Friday, October 28, 2011

kids today

I forgot my lunch today because I am dumb, so I decided to walk over to the nearby shopping center and pick up some Chinese food.

Now, before I get to the meat of this story, a bit of explanation. There's a high school just down the street from the Cube Farm, and they often cut through our parking lot to get to the shopping center, especially around lunch time.

Anyway, I wound up walking behind a group of teenage boys, probably 15 years old or thereabouts, though I'm terrible at guessing ages so for all I know they were coworkers taking casual day to an extreme. I dunno, I didn't have time to carbon date them.

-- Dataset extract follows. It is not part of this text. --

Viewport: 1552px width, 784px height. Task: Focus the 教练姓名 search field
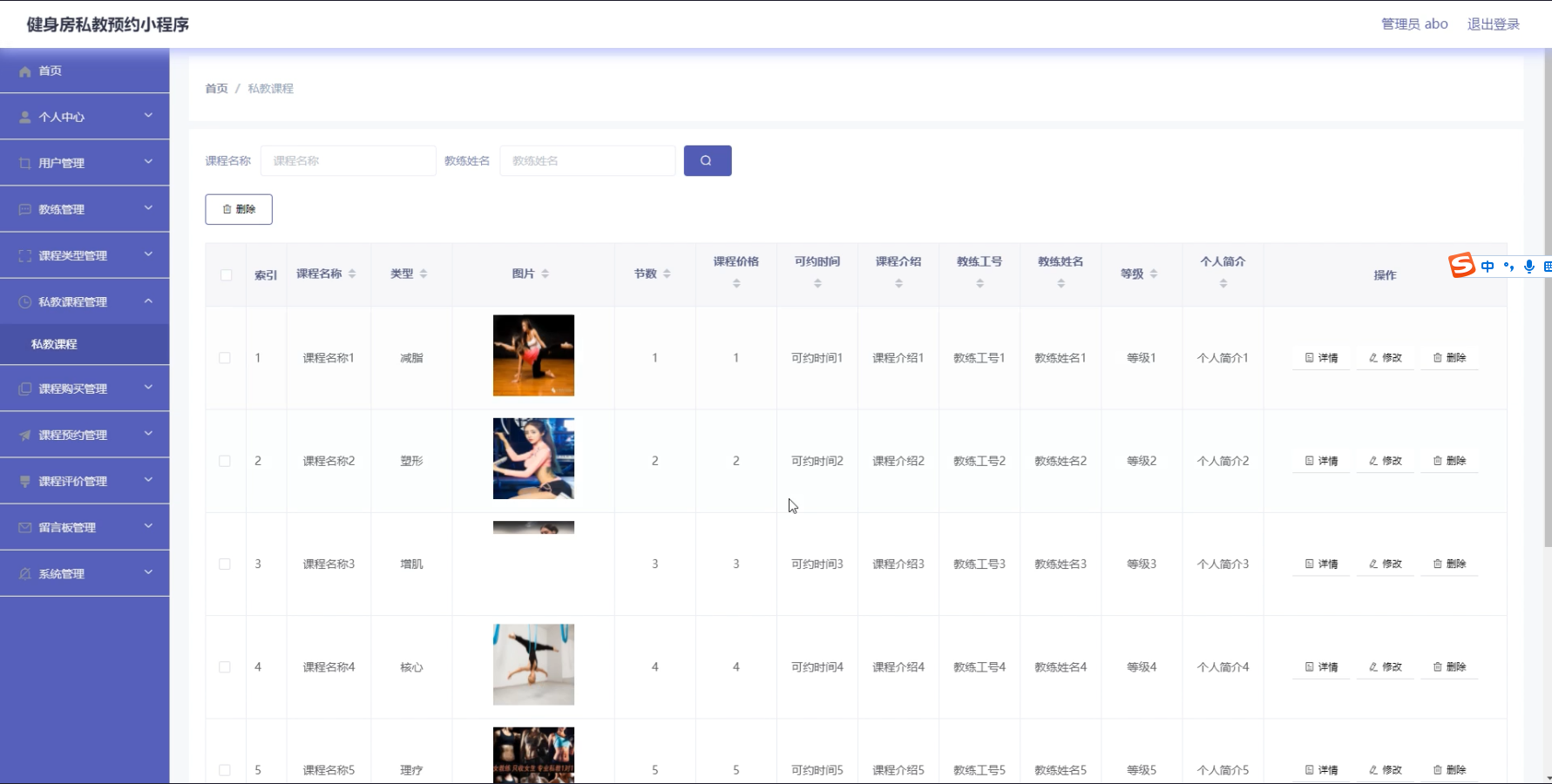(587, 160)
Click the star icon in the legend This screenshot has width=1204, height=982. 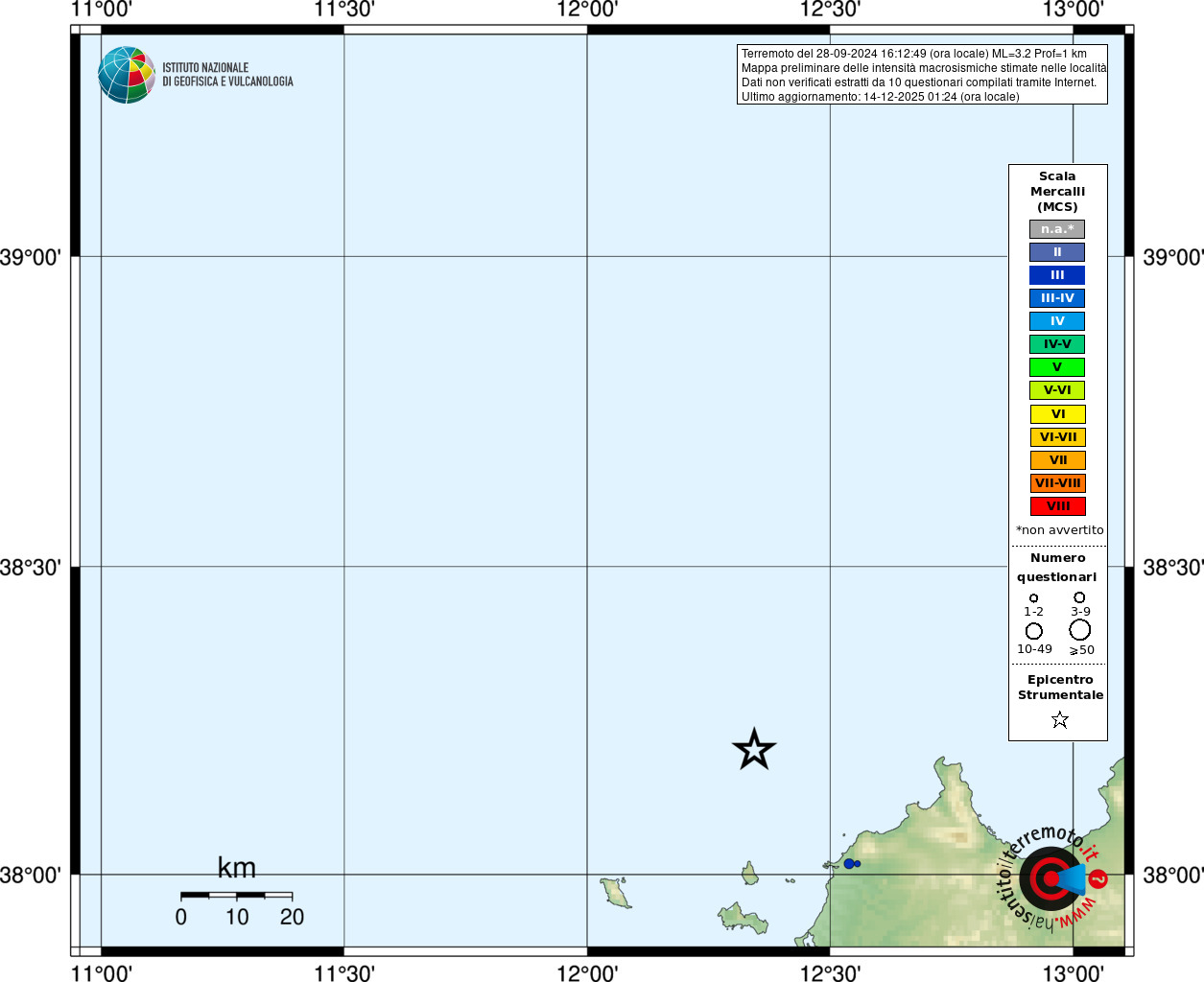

I'm going to be totally honest here: hordes of teenagers, especially boys, make me nervous as all fuck. You might think that's because I'm an Old, and that's partially true, but I was scared of them even when I was their age. It's just that when you throw together a group of testosterone-fueled boys with constant boners who want to show off for their friends, not much good will come of it.

And oh, these kids! Here's a partial transcript of their conversation.

"Dude, so how much do you think it would cost to get someone to shave my butthole?"

"YOUR butthole, you hairy swamp-ass motherfucker? Not enough money in the world!"

"Aw, fuck you. How much to get you to eat one of my dingleberries?"

"Yeah, um, speaking of not enough money in the world. But I'd eat one of [female name I didn't recognize; probably a classmate]'s for free!"

It continued on in this charming vein until I got to the Chinese place. I placed my order, sat down for a few minutes, and scrolled through my phone while I waited. When they called my name, I got up, paid, grabbed my food, and turned to walk out the door...

...just as they walked in.

Great, I thought, but then one of them actually stood aside and held the door open for me! I was stunned, but managed to compose myself long enough to say, "Oh, thanks!"

"No prob," he said, and as the door began to slowly close behind me, I heard one of his friends derisively snort and say "Pussy."

"It doesn't make you a pussy to hold a door open for a lady, it makes you a fuckin' BOSS."

Seriously, I wanted to go back inside and get his parents' phone number so I could call them and say, "Hey, your son's got a filthy mouth, but he's all right! You done good." Between him and the teenager who stood up for me at Barnes & Noble a couple of months ago, I think maybe we don't give teenagers enough credit these days.

I'm still gonna yell if I see them on my lawn, though.